==== Document segment
Feijoa pruning
When the last feijoa has fallen off, you can have a real go at it.
No difficult techniques needed (as with apples and pears and grapes – thinking a year or more ahead!): Feijoas fruit on new wood that grows in spring.
So even if you literally whack them with a hedge trimmer (I do that!), next spring’s new growth will give you fruit.
But what about a tree that’s getting a bit too high?
Easy: you can really cut them back quite hard, because they’ll grow again; but seeing you’re going to do some surgery, you might as well do it real well: thin some of the branches inside the tree; That opens up the interior and gives the new growth a bit of space.
It also gives the birds a bit of wriggle room to move.
Birds – like blackbirds and silvereyes – are the main pollinators of the feijoa flowers!
(hence the colour red – birds can see red well)
If you see a blackbird violently attacking the red flower stamens in late spring, don’t panic! It’s doing its job.
For those of you that consider having a feijoa tree in the garden, here are two tips:
1) plant two trees next to each other (they require crosspollination)
2) Plant them now, while there is still some warmth in the soil – otherwise they’d sulk most of the winter.
Sunny, well-drained soil – little bit of fertiliser each spring, topped by compost of good mulch, to keep roots moist during dry periods.
For the sixteenth floor, may I suggest a reasonably large pot with quality Living Earth Tub mix and the variety Bambina, a small grafted plant with small feijoas that can be eaten skin-and-all.
Just a bit of liquid fertiliser and regular watering – you’ll love it!
========
==== Available data
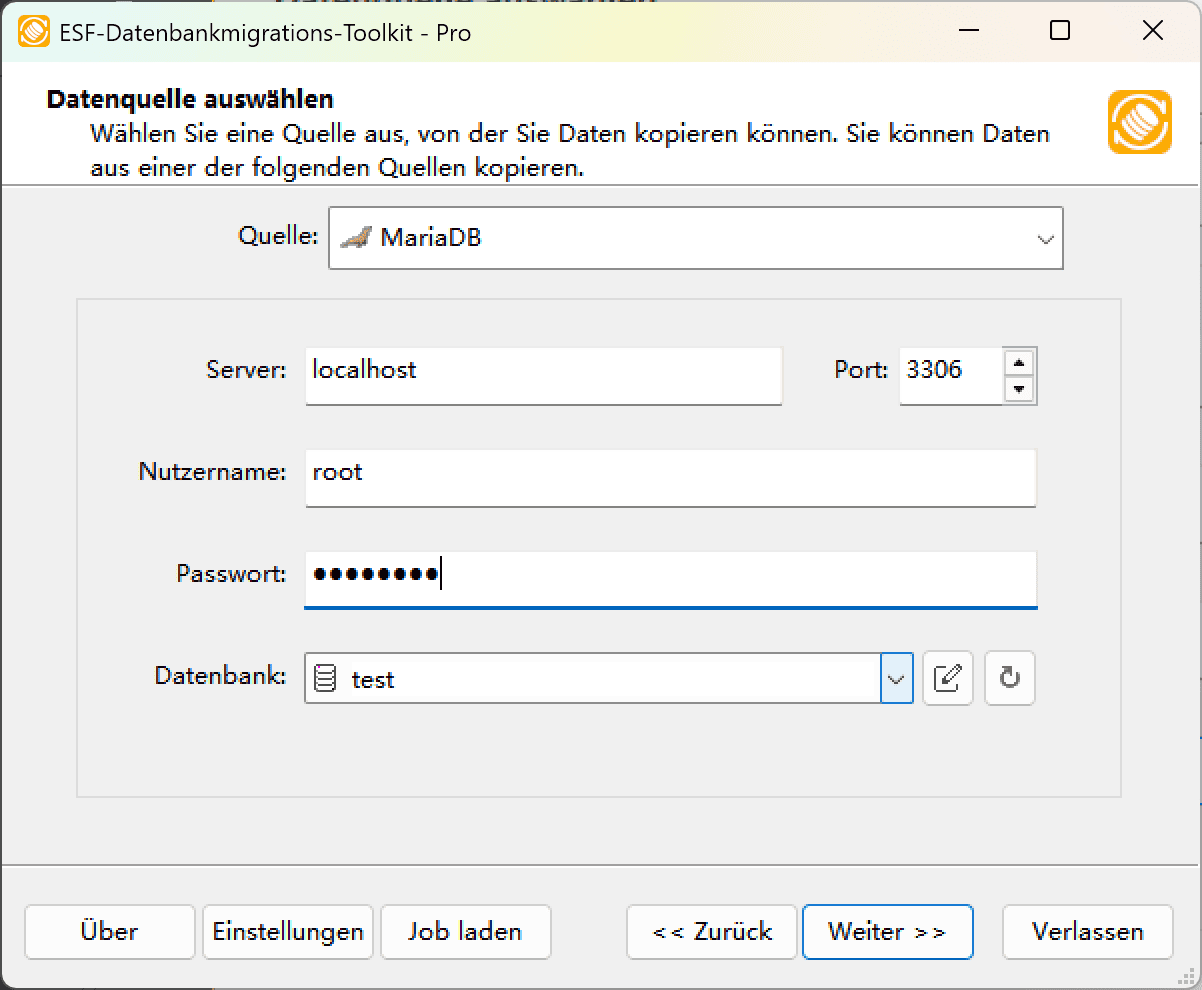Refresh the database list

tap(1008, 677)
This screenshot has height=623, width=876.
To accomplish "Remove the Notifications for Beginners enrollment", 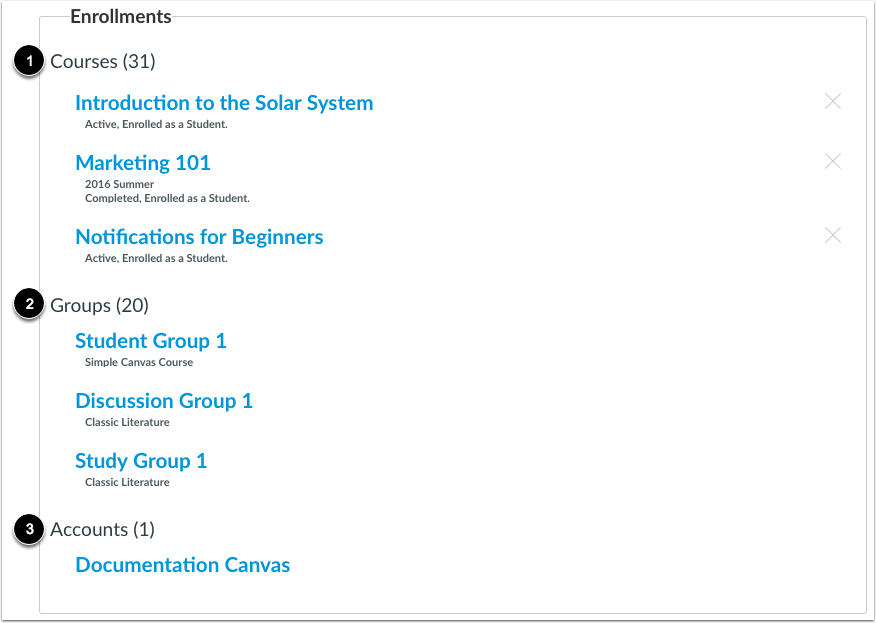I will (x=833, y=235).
========
● **Problem to solve**: Transcribe the part of the feijoa pruning text above that begins at the words "But what about" and stops after the words "bit of space.".

● **Exercise response**:
But what about a tree that’s getting a bit too high?
Easy: you can really cut them back quite hard, because they’ll grow again; but seeing you’re going to do some surgery, you might as well do it real well: thin some of the branches inside the tree; That opens up the interior and gives the new growth a bit of space.